Sunday, September 14, 2003 | 0

The Legislative intent in allowing settlement of prospective rights to vocational rehabilitation was, in part, to save money for employers. As we approach the point where settlement of VR for 2003 cases becomes possible, it is appropriate to assess whether this practice would actually result in cost savings for California's beleaguered employers who are understandably concerned about their skyrocketing workers compensation costs.

L. C. section 4646(b-d) was created to allow for settlement of prospective VR benefits/services, presumably for QIW employees who were able to direct their own rehab. However, since L. C. section 4646 doesn't specifically mention that it applies only to QIW employees, the DWC wrote CCR section 10131 to allow settlement of VR liability for cases where VR was at most a potential issue. It is therefore entirely permissible to settle VR in these cases and applicant attorneys would be arguably remiss if they did not obtain some monetary benefit for their clients. L. C. section 4646(b-d) was supposed to represent a cost savings for employers (i.e., VR would cost $10,000 rather than $16,000) but has the potential to result in quite the opposite if allowed to go forward without specific limitations, as demonstrated by the following data.

There are approximately 450,000 indemnity claims filed each year. Of these, 20% (90,000 cases) have an actual or potential rehab component. Of these, about half - or 45,000 cases - are QIW and about 30,000 will use VR services. All 45,000 QIW injured employees are potentially entitled to the $10,000 settlement and it is unlikely an applicant's attorney would recommend settling their VR benefits for less than $10,000 (it would arguably be malpractice for an attorney to recommend settlement for less where the employee is clearly a QIW). The total cost for settling these cases would be $450,000,000.

There are 45,000 cases where QIW is an issue but the employee eventually returns to his/her usual and customary occupation, decides not to pursue benefits, or is determined not QIW. As noted, these cases can now be settled rather than incurring the cost, time, and effort to contest QIW. An insurer might pay only $500 - $1000 for a case where QIW liability is minimal but $5,000-$6,000 where there is significant liability.

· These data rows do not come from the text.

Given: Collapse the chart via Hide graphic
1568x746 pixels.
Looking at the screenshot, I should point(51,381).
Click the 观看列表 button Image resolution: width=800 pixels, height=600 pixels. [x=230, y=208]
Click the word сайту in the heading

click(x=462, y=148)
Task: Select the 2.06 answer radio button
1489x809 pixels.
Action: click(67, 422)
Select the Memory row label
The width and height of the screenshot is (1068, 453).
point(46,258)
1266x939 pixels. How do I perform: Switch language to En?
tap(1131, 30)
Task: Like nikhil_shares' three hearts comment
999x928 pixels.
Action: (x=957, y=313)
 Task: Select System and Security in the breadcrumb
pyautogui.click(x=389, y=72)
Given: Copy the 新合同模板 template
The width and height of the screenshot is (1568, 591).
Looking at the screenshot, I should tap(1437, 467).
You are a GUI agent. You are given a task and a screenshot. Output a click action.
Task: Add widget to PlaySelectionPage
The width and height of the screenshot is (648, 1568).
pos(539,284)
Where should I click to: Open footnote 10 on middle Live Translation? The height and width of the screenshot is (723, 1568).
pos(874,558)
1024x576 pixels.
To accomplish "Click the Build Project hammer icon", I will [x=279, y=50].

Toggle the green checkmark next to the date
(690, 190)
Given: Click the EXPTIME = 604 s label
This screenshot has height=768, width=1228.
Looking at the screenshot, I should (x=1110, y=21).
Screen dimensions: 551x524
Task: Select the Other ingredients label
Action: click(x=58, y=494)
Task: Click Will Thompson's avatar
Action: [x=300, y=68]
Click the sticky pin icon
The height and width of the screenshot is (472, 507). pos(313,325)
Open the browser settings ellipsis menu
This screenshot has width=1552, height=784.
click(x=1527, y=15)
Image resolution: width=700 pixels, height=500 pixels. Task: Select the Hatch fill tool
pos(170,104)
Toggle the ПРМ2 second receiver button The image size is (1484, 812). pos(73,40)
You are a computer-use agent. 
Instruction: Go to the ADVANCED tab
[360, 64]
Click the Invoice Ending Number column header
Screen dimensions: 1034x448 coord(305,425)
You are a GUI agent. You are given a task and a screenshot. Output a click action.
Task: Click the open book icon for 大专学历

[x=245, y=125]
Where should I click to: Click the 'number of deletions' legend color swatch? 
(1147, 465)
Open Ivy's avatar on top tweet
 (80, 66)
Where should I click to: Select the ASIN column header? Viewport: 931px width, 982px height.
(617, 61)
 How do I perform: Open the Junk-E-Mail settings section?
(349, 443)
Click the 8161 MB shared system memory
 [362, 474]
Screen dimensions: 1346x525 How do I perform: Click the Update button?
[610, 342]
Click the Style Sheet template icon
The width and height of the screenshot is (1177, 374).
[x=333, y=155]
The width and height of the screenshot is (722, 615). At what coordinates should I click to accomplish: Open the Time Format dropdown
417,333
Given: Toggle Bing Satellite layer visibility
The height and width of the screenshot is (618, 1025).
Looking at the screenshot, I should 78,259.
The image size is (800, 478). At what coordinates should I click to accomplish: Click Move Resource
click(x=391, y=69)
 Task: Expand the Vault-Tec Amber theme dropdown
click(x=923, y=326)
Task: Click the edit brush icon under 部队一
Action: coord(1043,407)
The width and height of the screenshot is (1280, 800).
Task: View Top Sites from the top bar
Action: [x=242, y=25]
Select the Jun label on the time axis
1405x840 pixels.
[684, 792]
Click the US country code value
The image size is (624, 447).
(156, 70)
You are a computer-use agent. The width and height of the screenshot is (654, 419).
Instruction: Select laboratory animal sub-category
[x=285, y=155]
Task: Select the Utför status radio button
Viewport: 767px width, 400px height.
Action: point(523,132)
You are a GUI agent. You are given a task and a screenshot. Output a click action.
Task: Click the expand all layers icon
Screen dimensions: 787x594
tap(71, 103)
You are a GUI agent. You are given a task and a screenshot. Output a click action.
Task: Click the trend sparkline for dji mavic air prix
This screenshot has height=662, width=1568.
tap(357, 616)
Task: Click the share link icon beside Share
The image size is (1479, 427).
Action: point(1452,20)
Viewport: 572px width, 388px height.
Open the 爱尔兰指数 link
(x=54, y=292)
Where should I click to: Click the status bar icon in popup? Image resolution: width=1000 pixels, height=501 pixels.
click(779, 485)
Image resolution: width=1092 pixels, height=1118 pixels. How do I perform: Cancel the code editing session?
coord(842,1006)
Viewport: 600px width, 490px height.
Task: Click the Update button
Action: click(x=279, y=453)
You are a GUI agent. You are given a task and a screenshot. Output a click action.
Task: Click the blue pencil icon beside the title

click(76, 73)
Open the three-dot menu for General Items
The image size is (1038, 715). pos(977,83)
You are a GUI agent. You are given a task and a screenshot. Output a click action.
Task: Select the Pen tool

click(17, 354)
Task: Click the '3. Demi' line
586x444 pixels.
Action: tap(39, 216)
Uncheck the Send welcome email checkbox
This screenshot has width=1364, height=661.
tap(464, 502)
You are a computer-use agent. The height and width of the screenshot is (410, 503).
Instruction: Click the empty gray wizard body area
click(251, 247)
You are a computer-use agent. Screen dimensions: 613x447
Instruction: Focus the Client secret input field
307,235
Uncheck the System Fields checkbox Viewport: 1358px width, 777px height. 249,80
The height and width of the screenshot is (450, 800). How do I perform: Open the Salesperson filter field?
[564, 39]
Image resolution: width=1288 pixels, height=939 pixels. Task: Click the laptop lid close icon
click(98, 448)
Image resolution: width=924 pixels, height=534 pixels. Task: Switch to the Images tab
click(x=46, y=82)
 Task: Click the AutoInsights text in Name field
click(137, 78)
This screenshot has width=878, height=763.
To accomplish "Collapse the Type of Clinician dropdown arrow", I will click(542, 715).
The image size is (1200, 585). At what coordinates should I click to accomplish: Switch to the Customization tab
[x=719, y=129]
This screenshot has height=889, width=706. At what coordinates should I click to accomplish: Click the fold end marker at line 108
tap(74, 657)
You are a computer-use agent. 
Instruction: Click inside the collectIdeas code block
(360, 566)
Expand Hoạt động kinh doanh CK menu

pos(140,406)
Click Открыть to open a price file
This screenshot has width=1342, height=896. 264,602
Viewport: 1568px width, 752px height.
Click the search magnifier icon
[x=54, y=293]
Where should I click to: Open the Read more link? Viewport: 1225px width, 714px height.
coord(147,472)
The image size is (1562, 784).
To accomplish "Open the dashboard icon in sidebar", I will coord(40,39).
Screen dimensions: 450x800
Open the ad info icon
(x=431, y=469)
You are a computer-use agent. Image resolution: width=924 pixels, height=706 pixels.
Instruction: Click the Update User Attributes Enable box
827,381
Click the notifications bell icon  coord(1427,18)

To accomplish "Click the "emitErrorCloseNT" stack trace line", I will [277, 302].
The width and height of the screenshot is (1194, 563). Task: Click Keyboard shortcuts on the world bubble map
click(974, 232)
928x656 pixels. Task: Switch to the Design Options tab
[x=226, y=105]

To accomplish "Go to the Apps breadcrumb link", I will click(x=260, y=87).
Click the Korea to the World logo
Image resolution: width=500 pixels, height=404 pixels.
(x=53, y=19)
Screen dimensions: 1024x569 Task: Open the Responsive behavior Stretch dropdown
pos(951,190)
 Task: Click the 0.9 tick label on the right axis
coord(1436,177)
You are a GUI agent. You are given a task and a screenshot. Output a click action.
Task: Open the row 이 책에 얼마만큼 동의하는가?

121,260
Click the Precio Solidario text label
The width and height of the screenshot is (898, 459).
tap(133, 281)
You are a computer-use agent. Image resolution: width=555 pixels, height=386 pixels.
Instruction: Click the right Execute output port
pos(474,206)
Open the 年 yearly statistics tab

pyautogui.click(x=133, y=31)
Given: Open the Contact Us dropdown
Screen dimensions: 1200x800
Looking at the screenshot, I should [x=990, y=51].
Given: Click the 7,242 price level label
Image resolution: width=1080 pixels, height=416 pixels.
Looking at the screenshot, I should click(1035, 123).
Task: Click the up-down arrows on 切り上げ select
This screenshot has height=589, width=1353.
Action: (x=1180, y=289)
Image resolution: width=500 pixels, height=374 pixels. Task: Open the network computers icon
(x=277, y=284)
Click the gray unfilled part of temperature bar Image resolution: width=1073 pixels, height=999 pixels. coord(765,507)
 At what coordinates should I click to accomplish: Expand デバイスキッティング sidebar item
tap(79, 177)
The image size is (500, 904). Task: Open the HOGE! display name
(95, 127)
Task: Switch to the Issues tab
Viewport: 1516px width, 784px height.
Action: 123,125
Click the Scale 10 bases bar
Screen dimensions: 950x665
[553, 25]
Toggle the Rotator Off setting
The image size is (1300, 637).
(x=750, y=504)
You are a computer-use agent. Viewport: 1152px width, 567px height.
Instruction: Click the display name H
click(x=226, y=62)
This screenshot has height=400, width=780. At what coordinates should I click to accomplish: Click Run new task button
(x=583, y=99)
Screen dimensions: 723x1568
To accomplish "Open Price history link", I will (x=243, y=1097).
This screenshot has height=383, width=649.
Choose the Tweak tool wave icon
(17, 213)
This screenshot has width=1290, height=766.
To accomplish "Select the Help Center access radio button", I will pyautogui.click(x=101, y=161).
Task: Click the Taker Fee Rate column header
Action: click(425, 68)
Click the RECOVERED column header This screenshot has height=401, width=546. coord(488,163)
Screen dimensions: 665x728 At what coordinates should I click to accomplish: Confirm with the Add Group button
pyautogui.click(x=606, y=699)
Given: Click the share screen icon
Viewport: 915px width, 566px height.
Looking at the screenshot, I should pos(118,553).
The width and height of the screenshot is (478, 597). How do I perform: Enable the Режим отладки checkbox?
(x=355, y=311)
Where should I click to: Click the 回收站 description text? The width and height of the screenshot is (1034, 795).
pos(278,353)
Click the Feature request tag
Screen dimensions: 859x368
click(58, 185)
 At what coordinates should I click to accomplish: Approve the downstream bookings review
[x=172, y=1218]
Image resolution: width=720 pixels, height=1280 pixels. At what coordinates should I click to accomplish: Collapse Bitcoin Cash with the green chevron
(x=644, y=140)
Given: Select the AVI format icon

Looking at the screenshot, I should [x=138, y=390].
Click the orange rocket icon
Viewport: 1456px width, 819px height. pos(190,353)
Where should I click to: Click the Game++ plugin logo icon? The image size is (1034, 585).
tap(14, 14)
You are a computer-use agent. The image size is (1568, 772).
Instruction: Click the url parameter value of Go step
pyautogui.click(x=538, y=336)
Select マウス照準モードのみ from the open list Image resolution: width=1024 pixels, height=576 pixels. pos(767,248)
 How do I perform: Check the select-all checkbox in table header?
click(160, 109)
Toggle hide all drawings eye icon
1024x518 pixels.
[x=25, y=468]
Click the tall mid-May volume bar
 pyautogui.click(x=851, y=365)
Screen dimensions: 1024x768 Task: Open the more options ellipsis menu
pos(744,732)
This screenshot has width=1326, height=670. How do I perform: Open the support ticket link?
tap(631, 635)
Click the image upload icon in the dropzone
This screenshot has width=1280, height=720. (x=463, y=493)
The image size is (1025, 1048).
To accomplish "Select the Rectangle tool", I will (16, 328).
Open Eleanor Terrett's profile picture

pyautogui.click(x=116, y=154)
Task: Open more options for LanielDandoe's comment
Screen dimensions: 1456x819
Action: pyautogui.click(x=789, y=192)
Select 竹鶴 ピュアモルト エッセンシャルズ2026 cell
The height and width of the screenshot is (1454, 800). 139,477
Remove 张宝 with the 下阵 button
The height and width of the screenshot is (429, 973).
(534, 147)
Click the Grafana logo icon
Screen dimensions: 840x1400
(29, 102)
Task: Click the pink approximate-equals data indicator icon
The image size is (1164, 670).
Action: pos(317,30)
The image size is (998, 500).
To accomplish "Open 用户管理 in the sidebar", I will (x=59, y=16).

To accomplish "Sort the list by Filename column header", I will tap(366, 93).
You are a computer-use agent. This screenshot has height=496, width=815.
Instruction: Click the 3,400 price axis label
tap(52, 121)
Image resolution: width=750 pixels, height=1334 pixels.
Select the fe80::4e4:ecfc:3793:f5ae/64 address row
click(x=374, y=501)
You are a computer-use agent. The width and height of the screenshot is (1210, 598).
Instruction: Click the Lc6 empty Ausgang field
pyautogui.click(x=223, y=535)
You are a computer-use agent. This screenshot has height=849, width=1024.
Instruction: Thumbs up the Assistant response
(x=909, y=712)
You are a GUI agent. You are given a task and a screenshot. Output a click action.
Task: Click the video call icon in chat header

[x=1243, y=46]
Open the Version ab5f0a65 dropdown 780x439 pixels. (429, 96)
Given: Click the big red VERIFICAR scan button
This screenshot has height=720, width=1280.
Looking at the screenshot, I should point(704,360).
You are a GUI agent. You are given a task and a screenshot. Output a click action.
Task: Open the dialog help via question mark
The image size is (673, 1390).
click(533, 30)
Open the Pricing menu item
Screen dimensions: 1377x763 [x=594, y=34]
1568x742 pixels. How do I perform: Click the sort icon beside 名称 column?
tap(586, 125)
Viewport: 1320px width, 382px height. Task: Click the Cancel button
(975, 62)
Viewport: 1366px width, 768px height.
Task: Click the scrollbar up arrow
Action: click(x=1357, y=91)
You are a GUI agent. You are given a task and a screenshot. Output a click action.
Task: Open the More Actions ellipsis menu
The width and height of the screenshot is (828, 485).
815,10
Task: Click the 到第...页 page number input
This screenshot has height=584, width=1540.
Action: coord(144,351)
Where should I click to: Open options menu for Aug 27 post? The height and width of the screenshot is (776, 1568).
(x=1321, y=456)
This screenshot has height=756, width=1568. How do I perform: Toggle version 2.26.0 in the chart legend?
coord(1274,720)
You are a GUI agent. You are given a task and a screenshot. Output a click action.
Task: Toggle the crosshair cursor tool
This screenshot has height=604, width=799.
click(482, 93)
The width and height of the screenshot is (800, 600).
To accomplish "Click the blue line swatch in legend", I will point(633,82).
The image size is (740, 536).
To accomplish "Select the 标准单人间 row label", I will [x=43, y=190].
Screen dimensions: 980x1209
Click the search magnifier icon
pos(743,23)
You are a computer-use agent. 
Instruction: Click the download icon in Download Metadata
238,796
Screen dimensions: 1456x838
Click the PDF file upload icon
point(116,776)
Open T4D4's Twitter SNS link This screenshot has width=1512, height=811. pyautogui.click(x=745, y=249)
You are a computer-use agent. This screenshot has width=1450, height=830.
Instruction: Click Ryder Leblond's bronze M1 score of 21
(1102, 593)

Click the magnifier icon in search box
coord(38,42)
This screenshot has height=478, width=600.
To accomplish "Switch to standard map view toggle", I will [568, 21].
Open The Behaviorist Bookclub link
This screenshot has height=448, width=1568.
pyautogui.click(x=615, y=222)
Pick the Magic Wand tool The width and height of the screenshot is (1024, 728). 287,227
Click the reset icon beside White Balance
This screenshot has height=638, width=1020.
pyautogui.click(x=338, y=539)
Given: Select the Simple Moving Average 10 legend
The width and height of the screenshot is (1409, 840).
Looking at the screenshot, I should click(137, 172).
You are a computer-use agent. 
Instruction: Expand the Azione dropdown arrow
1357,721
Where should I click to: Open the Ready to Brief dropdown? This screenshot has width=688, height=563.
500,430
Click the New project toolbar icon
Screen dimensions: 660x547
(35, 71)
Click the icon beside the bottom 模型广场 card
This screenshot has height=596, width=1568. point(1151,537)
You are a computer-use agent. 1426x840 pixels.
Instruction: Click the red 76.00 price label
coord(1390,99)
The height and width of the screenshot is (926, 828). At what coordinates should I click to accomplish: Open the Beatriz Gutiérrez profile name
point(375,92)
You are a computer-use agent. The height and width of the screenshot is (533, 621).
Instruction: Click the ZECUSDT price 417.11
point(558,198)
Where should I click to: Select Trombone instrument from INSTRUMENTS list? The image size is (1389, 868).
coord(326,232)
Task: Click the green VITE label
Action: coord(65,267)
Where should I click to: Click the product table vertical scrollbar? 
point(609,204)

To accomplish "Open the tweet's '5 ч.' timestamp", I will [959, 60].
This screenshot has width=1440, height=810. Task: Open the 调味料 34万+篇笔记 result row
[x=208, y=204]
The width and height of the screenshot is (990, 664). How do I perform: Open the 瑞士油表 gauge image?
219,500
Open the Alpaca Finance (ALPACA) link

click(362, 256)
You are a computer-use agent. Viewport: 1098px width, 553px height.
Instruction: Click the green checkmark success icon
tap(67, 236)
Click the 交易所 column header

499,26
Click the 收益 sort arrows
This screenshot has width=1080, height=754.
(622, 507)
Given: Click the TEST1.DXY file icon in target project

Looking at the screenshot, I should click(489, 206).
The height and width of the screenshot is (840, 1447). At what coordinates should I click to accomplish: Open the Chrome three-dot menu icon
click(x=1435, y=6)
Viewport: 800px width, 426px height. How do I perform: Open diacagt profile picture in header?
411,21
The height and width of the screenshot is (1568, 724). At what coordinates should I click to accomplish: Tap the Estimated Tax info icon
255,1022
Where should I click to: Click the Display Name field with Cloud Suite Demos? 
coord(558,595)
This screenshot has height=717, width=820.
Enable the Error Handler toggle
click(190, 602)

Let us say, for the sake of argument, that the carrier will pay an average of $3,000 per case to resolve the potential QIW liability once and forever. That is not an unreasonable assumption since a carrier can easily pay that amount (or more) in med-legal costs and defense legal fees to contest the issue, not to mention VRMA that may be due during the dispute. 45,000 cases at $3,000 per case amounts to $135,000,000.

Keep in mind that the industry currently spends approximately $500,000,000 for VRMA, QRR fees, tuition for training programs, and all other required VR expenses. If all cases were settled, the industry would pay $585,000,000 to resolve its VR liability. Settling VR hardly represents the purported savings for employers. The situation is probably worse (for employers) than presented here. Not all QIW employees would settle their VR entitlement; if just 10,000 opted to use the benefit, we must add $60,000,000 (the total becomes $645,000,000). And a few opportunistic attorneys and treating doctors may create potential QIW issues for injured employees who are fully capable and do return to their regular jobs (all the treating doctor has to do is find that "the employee can return to regular duties at this time but may need VR services at some point in the next two or three years"). Such language creates a VR issue and sets the case up for settlement - and these are cases that cost employers $0 now.

Allowing blanket settlements of the vocational rehabilitation benefit could easily cost employers an additional $100,000,000 to $150,000,000 per year - and that does not include the increased cost of various welfare programs and increased costs for the Department of Rehabilitation for the tens of thousands who cannot direct their own rehab. Nor does it include the increased costs for employers to defend actions filed by former employees under the Fair Employment and Housing Act. Blanket settlements of VR do nothing to improve the employer's bottom line.